* WHAT YOU NEED TO DO
Below is a listing. Gather each line of it that contains "computer".

:: PROVIDED RECORDS

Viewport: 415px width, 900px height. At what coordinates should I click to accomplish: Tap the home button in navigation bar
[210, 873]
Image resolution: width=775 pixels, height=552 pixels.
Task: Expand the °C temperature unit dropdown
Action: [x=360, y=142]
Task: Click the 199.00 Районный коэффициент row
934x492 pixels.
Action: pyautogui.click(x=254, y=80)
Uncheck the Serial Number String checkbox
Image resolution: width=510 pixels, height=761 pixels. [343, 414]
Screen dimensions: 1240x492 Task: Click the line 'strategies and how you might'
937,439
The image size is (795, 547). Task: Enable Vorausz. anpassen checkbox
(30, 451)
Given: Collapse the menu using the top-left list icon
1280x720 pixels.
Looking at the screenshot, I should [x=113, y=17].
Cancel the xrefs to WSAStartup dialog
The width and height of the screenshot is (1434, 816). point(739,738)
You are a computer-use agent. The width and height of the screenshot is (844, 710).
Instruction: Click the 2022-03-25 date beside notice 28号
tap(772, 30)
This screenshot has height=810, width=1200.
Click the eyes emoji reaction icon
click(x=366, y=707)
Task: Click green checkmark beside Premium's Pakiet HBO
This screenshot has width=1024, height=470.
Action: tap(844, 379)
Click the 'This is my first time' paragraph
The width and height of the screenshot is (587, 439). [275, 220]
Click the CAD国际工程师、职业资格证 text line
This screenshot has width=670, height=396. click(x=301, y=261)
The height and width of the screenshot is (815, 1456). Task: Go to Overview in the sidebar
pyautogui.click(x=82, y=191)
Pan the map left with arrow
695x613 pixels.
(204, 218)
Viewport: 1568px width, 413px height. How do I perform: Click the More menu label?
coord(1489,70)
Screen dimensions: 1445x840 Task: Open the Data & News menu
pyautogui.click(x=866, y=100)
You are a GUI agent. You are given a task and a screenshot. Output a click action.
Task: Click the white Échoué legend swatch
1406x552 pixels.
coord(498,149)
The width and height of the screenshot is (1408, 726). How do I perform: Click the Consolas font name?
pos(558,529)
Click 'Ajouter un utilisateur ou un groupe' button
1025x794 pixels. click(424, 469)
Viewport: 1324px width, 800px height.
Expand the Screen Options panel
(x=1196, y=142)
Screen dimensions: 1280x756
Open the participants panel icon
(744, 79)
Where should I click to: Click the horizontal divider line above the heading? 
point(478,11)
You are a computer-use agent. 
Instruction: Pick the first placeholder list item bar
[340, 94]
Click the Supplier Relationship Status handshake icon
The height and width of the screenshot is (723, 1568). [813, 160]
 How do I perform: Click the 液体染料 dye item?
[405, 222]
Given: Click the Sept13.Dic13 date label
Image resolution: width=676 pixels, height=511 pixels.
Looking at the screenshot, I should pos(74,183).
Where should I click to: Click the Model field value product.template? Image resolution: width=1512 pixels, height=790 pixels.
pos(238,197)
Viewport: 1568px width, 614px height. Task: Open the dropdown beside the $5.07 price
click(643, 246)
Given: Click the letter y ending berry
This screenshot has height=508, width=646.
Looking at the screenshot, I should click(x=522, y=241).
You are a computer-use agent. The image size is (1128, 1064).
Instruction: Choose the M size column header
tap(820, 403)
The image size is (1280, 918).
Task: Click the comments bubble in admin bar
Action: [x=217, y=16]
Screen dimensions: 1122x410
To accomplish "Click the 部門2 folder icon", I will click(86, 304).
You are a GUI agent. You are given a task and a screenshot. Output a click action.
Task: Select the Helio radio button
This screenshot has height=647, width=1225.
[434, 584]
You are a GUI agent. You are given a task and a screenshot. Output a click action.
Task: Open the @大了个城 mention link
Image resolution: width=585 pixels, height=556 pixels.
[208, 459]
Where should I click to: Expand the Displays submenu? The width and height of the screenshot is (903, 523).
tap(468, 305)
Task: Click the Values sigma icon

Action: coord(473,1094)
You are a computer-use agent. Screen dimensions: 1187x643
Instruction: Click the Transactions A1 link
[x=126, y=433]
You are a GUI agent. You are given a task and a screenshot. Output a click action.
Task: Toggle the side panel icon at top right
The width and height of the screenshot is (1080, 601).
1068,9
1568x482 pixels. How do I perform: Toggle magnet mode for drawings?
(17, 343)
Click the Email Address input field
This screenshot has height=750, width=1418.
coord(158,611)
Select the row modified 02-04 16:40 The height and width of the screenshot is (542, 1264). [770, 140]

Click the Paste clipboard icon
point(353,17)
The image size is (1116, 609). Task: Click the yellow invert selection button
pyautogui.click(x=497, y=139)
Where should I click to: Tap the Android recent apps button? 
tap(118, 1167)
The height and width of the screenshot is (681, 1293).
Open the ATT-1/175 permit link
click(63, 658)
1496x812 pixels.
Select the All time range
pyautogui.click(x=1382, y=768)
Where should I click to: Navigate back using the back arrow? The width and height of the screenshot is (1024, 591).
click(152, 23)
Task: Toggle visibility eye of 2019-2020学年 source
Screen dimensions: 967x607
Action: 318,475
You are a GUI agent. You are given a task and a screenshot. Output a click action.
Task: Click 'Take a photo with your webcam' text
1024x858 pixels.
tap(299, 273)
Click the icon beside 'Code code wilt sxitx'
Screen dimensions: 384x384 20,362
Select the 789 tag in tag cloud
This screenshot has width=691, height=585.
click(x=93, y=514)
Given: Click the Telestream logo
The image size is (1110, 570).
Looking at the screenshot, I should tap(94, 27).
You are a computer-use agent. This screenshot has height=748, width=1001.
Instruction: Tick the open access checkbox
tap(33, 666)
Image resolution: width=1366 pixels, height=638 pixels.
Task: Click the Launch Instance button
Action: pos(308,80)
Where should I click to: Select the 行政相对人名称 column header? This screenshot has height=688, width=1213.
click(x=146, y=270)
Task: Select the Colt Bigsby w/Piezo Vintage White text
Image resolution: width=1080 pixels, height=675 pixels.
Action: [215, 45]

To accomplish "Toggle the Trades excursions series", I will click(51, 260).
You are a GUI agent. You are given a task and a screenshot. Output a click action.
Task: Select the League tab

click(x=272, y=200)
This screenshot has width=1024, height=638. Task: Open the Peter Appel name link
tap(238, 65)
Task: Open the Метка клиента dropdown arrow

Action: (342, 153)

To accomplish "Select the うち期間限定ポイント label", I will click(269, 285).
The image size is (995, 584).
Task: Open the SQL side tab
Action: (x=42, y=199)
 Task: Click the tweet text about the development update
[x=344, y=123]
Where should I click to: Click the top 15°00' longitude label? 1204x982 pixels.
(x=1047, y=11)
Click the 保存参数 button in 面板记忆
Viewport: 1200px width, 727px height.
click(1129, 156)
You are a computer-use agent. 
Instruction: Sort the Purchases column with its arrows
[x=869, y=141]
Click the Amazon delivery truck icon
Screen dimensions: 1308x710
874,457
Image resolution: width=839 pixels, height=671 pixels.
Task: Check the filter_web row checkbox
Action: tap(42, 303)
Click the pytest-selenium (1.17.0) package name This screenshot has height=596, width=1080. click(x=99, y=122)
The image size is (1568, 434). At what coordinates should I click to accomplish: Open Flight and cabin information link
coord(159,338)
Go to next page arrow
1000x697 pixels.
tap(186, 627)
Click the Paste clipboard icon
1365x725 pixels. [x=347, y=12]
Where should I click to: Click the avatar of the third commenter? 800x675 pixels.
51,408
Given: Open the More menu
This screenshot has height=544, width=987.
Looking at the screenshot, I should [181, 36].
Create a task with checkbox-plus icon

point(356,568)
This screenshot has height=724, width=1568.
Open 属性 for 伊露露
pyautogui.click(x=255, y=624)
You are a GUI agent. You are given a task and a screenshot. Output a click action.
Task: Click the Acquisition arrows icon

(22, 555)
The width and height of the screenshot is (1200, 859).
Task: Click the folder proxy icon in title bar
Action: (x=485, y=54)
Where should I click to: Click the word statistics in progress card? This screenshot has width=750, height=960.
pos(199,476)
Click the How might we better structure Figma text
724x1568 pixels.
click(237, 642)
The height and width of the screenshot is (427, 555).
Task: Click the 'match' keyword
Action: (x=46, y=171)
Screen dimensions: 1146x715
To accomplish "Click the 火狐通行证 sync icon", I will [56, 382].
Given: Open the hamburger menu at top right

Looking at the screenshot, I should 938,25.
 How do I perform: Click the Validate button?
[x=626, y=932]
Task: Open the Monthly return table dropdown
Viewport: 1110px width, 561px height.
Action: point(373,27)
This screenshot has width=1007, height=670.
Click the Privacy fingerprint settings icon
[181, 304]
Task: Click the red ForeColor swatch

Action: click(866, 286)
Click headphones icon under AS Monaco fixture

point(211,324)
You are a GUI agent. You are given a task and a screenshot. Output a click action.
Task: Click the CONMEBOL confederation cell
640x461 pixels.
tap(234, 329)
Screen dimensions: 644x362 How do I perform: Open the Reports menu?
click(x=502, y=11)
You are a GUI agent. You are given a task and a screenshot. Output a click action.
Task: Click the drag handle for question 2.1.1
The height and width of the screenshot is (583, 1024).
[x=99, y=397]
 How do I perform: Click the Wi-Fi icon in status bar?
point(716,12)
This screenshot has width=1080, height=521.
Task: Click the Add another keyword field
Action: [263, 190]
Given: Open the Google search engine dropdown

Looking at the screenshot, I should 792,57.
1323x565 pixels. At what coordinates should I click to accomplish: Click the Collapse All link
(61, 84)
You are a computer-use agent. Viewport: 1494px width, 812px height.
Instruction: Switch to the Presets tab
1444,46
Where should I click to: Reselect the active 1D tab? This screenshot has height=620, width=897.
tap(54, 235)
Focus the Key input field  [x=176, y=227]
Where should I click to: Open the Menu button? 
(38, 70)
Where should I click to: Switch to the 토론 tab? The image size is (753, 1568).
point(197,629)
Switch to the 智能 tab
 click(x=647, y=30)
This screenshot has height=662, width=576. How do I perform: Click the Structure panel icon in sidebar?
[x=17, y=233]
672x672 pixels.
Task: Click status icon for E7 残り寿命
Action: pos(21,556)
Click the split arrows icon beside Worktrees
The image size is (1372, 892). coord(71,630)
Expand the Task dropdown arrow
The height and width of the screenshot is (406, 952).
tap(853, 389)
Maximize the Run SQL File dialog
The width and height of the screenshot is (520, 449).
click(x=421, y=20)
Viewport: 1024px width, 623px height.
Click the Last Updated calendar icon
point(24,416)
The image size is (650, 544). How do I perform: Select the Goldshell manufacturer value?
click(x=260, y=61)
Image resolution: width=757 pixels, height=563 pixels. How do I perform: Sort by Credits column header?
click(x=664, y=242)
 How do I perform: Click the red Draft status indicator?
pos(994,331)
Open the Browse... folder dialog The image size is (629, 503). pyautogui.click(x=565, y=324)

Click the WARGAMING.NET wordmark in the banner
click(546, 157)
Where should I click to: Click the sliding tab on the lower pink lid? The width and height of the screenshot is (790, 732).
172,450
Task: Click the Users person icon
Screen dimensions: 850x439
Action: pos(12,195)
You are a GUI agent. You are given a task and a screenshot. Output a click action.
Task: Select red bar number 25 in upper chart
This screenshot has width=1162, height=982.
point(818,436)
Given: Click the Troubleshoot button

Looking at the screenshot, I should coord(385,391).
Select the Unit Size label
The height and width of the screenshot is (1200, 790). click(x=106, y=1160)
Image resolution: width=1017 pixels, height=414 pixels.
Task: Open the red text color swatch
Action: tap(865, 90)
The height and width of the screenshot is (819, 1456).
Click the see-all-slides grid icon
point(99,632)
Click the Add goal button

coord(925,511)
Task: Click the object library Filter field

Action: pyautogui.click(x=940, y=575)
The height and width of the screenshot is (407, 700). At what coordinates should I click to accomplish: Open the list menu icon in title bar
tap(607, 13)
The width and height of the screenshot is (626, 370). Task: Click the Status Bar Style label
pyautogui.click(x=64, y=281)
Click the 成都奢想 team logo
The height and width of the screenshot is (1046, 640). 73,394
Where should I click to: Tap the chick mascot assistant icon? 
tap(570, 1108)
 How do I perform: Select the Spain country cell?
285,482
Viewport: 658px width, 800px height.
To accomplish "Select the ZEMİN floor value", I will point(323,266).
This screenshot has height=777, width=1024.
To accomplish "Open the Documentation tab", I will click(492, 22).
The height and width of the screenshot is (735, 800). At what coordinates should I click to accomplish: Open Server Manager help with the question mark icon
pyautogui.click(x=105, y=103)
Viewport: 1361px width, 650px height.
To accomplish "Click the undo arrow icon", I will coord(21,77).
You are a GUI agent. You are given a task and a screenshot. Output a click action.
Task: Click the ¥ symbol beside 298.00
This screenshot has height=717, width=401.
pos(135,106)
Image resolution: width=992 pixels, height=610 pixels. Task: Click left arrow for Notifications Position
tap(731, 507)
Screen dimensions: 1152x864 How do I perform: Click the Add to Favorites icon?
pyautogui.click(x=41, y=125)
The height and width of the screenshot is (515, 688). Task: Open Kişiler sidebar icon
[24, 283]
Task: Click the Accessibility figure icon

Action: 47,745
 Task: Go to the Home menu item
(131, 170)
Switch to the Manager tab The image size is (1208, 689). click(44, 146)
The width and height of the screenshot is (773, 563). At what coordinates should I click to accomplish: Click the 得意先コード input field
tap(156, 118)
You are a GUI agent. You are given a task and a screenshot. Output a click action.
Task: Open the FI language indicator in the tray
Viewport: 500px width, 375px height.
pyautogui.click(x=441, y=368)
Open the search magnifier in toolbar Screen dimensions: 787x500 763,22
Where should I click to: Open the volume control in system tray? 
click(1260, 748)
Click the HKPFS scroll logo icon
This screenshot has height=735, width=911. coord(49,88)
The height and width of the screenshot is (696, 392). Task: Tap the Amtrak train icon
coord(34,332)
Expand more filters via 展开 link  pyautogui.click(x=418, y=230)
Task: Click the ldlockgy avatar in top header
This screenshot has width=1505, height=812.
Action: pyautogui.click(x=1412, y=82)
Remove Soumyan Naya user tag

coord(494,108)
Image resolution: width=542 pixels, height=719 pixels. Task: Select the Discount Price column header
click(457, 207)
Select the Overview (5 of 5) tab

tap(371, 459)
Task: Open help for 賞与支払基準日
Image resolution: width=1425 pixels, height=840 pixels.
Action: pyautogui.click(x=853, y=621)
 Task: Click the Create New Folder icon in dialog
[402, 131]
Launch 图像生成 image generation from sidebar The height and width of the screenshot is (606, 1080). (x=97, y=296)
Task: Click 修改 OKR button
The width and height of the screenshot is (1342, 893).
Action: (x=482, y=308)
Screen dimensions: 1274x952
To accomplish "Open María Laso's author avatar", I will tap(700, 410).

::::

* SOLUTION TO THE EXERCISE
You are a computer-use agent. The width and height of the screenshot is (844, 710).
You are a computer-use agent. 
You are a computer-use agent. The image size is (1128, 1064).
You are a computer-use agent. Screen dimensions: 1187x643
You are a computer-use agent. This screenshot has height=748, width=1001.
You are a computer-use agent. 
You are a computer-use agent. Viewport: 1494px width, 812px height.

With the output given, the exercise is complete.